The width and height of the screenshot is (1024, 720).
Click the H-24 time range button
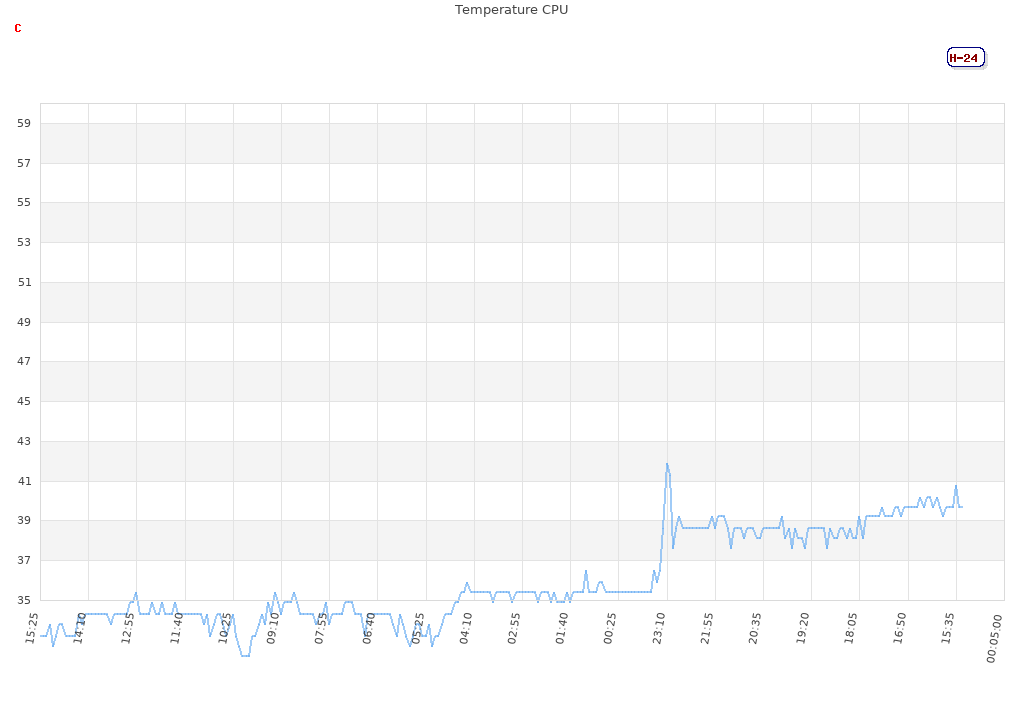click(x=965, y=58)
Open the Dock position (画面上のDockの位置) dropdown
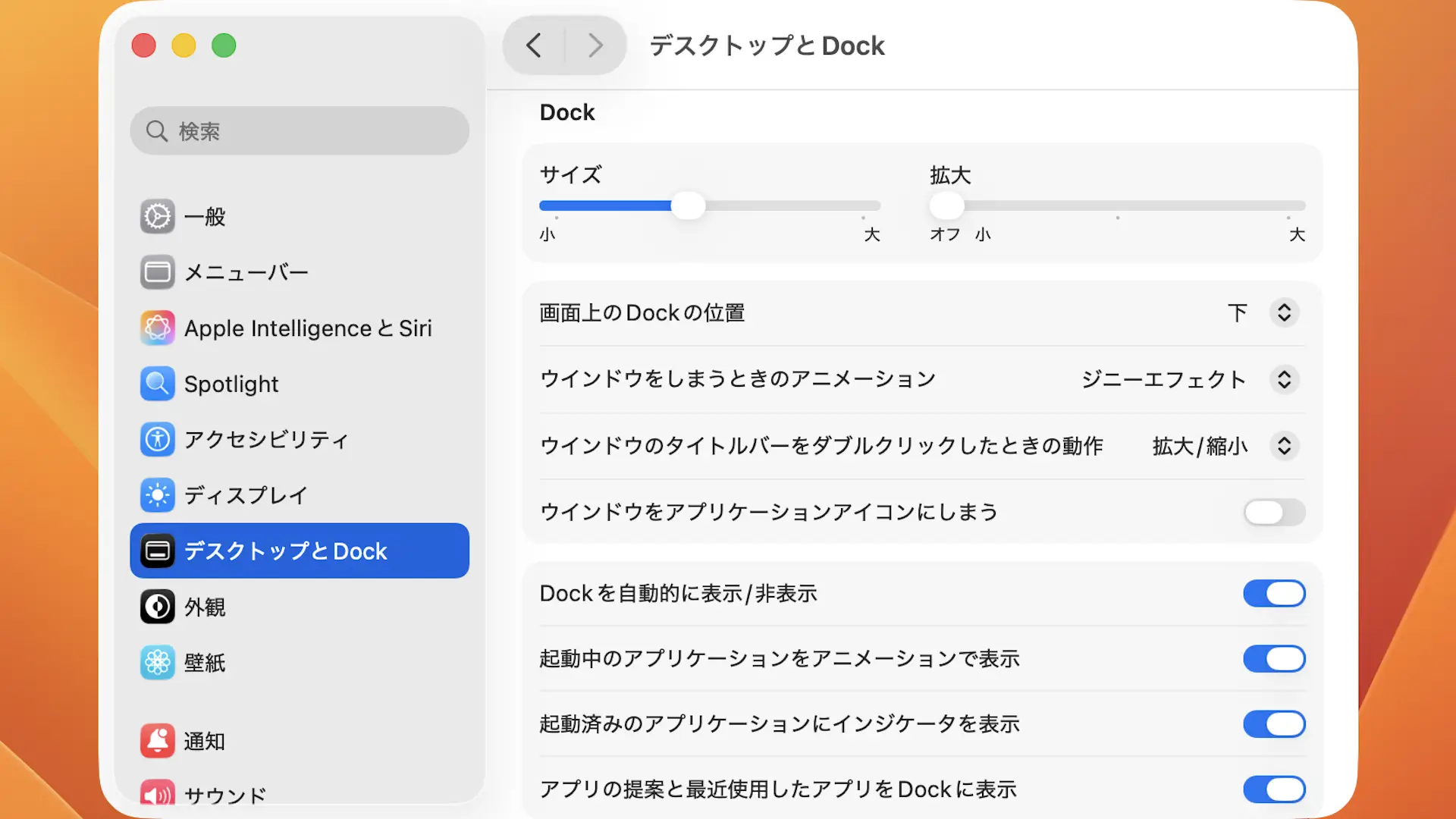 [1284, 313]
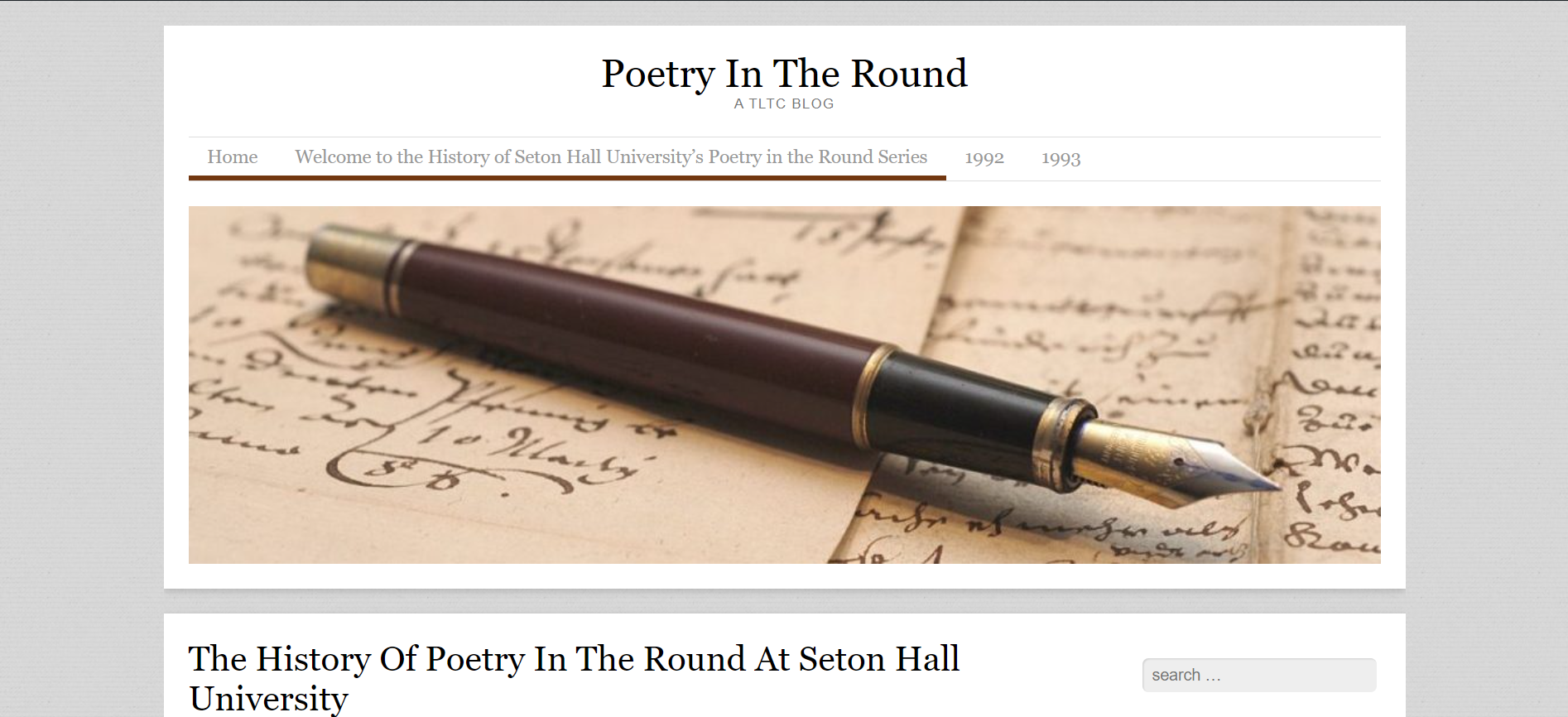The image size is (1568, 717).
Task: Click the Poetry In The Round site title
Action: coord(783,73)
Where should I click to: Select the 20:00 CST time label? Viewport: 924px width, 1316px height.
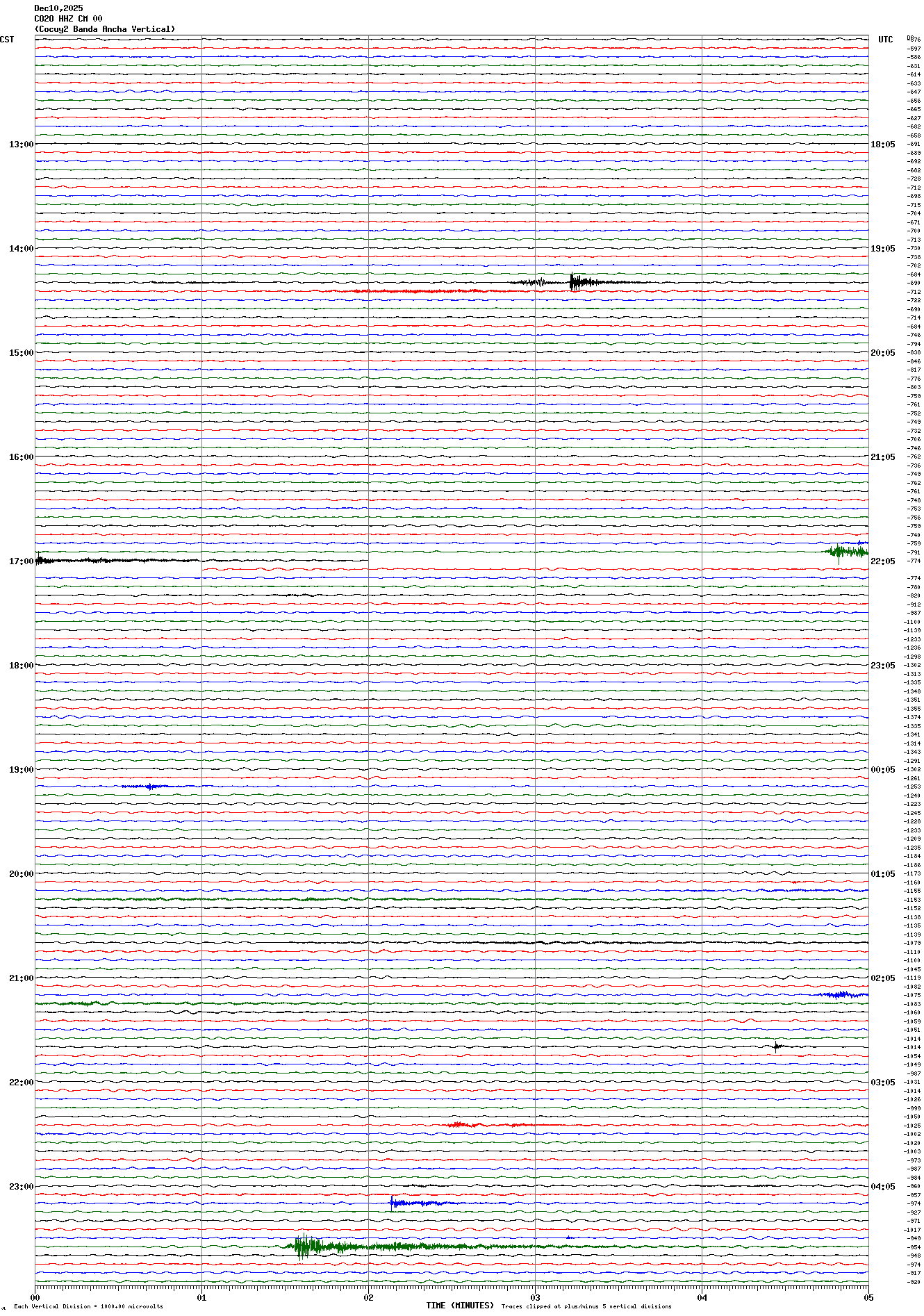pyautogui.click(x=21, y=874)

+++

WRITTEN INSTRUCTION ->
Can you format every line of the rows above as a numbered list, skipping any blank lines and leaving the pictures out?

ANSWER TO THE PROBLEM ->
1. The width and height of the screenshot is (1024, 720).
2. Click the H-24 time range button
3. click(x=965, y=58)
4. Open the Dock position (画面上のDockの位置) dropdown
5.  [1284, 313]
6. The image size is (1568, 717).
7. Task: Click the Poetry In The Round site title
8. Action: coord(783,73)
9. Where should I click to: Select the 20:00 CST time label? Viewport: 924px width, 1316px height.
10. pyautogui.click(x=21, y=874)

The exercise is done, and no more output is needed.